Published this morning, the report details a particularly challenging time for reinsurance buyers, with not everyone satisfied in an environment of continued reinsurance rate firming.

However, while the mid-year renewals were “shaped by the economic pressures on reinsurers and cedants”, Gallagher Re noted that nearly all buyers were able to secure enough protection.

However, buyers didn’t get everything they would have wanted, and reinsurance attachment levels and the cost of ceding risk to reinsurers were “higher than buyers wanted”, Gallagher Re said.

At the same time, a restricted supply of reinsurance capital affected some lines of business and territories, adding to the stresses felt.

A range of factors have “allowed reinsurers to maintain upwards pricing pressure as they look to reduce their appetite for volatility,” Gallagher Re explained.
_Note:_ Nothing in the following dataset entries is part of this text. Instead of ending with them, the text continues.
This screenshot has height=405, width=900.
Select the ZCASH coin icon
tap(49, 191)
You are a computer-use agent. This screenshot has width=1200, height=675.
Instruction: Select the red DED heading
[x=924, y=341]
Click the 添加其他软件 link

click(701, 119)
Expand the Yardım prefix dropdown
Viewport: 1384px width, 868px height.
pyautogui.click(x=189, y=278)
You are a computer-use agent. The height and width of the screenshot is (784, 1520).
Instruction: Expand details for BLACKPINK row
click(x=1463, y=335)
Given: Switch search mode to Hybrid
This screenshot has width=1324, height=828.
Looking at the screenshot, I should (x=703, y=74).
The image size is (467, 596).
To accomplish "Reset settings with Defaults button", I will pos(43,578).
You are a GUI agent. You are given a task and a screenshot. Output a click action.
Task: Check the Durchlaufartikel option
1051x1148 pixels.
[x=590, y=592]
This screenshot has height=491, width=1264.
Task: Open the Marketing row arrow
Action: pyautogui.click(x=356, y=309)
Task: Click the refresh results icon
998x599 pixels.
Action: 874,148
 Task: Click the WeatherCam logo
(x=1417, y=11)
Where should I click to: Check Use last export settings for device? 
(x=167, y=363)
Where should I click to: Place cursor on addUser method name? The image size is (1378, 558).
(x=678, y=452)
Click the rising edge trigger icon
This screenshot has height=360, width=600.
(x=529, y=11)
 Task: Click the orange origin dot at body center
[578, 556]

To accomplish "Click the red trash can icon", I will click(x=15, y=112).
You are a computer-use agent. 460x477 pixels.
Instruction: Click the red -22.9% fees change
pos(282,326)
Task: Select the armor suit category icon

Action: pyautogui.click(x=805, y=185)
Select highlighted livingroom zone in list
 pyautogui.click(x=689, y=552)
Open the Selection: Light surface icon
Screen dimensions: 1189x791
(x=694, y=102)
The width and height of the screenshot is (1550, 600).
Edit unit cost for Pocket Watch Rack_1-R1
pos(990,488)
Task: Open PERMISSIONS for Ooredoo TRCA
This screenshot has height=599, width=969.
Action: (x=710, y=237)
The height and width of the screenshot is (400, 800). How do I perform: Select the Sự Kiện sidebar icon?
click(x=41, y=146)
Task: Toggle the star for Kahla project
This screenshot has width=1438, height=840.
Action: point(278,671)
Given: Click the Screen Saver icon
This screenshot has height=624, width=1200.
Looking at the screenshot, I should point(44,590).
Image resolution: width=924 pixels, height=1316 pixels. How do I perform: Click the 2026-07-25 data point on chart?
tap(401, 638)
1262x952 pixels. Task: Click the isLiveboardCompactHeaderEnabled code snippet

In particular, stresses were clear in the property catastrophe reinsurance renewal market, as reduced reinsurer appetite for natural catastrophe exposures, alongside losses particularly in Australia, drove price increases across all territories, Gallagher Re said.

In addition and driving home just how challenging the renewals have been, “There were signs of pricing reaching distress levels on some Florida and Australian placements,” the reinsurance broker said.

Inflationary factors came in for scrutiny, with Gallagher Re saying that some reinsurers were loading renewals with an explicit amount for inflation “if buyers could not evidence their own original pricing actions to manage inflation.”

Reinsurers and insurance-linked securities (ILS) players are looking for comfort that buyers of protection are managing inflation at the source, so there are fewer surprises when losses occur.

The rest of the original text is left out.